*THE PROBLEM:* Beneath this line sits some data. Return only its lines from the one holding "Click the back arrow in Adjustments panel" through the one holding "Task: Click the share kill report icon", inclusive, exactly, with the images removed.

===== DATA FOR ANALYSIS =====

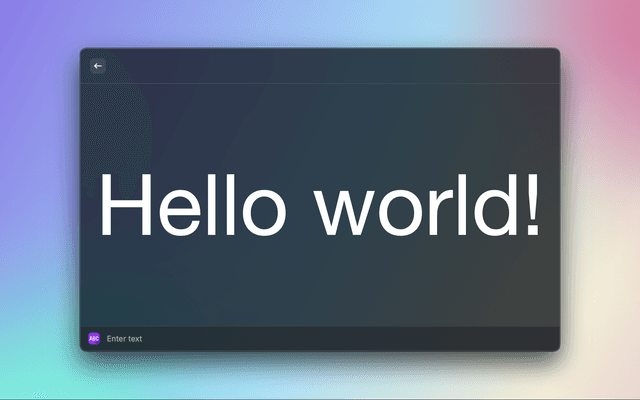Return to the previous view via left arrow
640x400 pixels.
point(98,66)
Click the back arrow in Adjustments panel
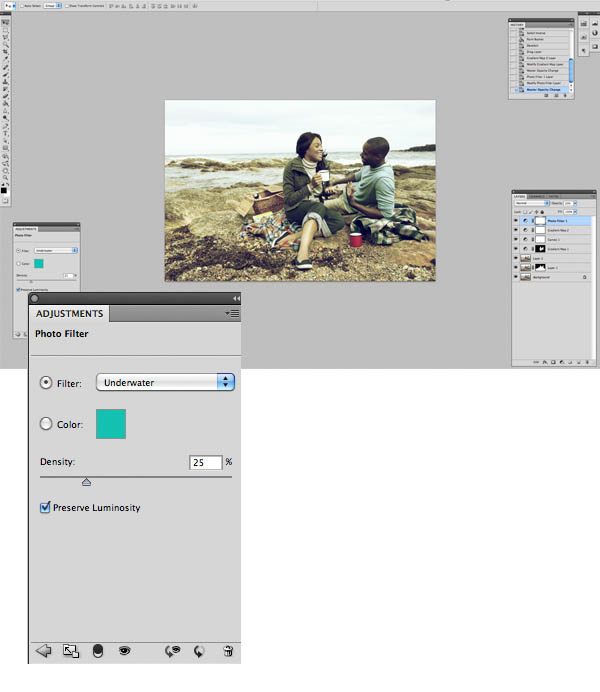The width and height of the screenshot is (600, 692). [43, 651]
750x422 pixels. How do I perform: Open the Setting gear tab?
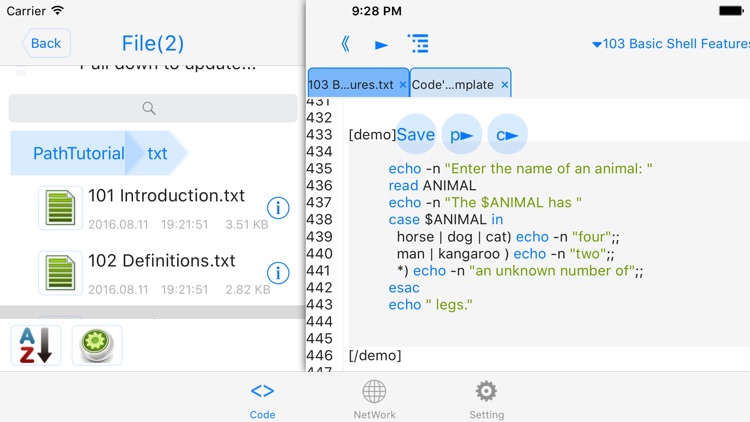coord(486,398)
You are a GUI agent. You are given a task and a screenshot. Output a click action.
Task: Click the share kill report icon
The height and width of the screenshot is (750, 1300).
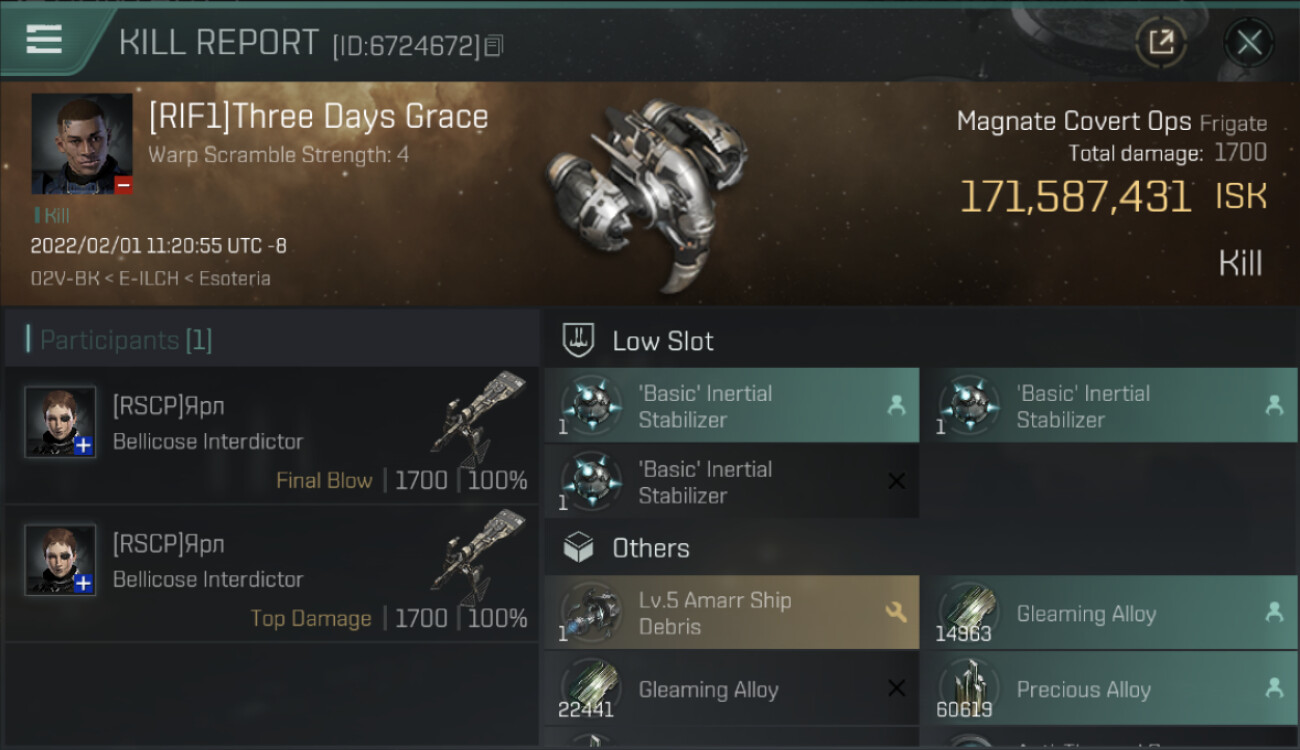pyautogui.click(x=1160, y=42)
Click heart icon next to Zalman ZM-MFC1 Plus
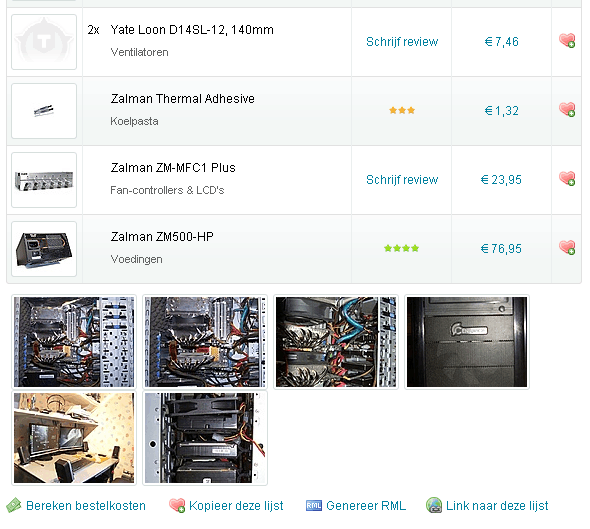This screenshot has width=590, height=529. [567, 178]
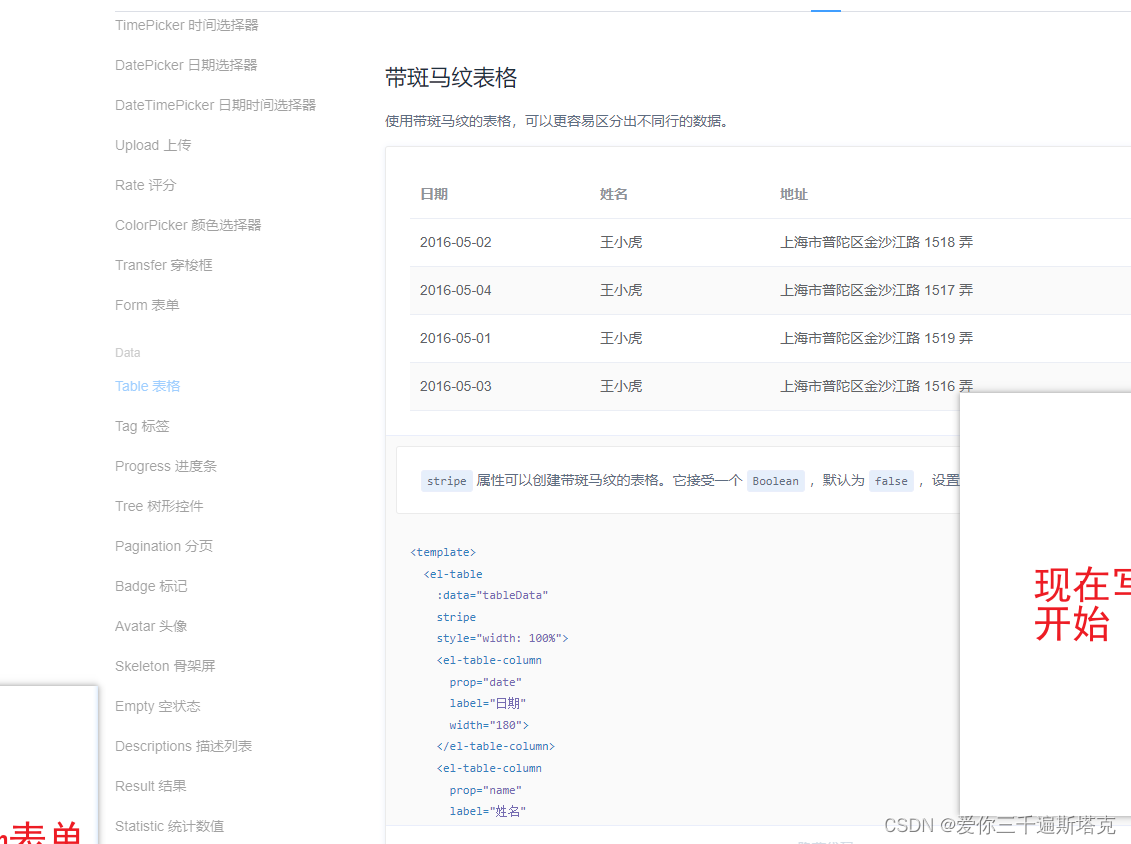The image size is (1131, 844).
Task: Click the stripe inline code tag
Action: (446, 480)
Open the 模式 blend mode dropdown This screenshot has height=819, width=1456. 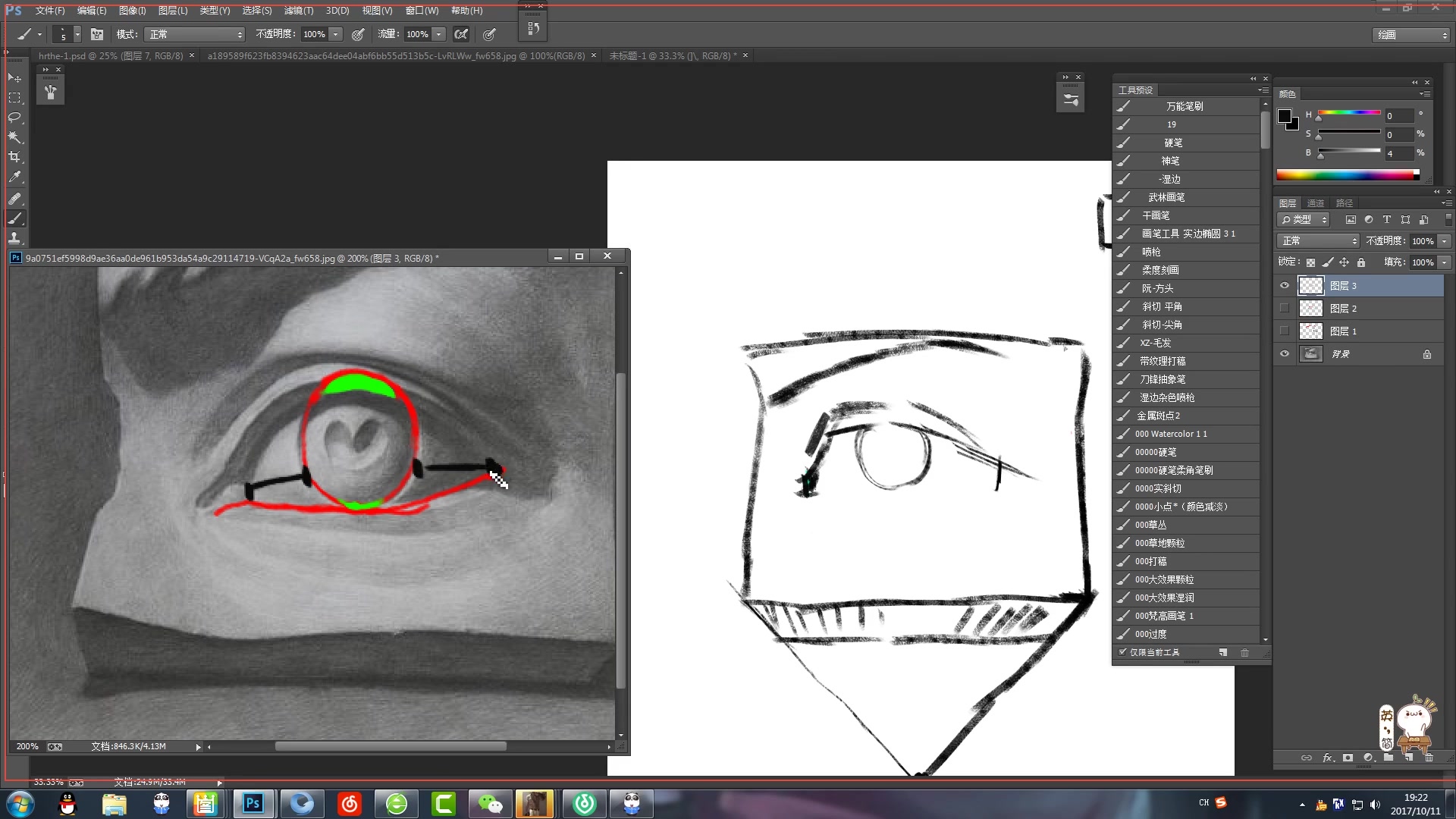[192, 34]
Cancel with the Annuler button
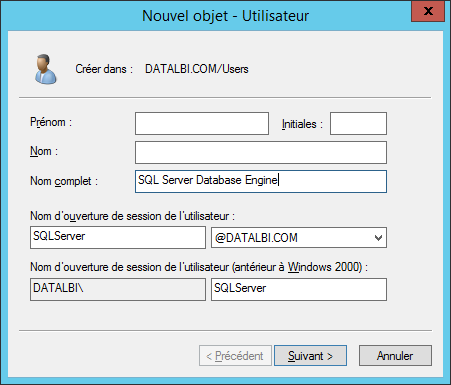The image size is (451, 385). (x=395, y=356)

=====

*SOLUTION BELOW:*
Click the back arrow in Adjustments panel
The width and height of the screenshot is (600, 692). [43, 651]
750x422 pixels. How do I perform: Open the Setting gear tab?
coord(486,398)
You are a GUI agent. You are given a task and a screenshot. Output a click action.
Task: Click the share kill report icon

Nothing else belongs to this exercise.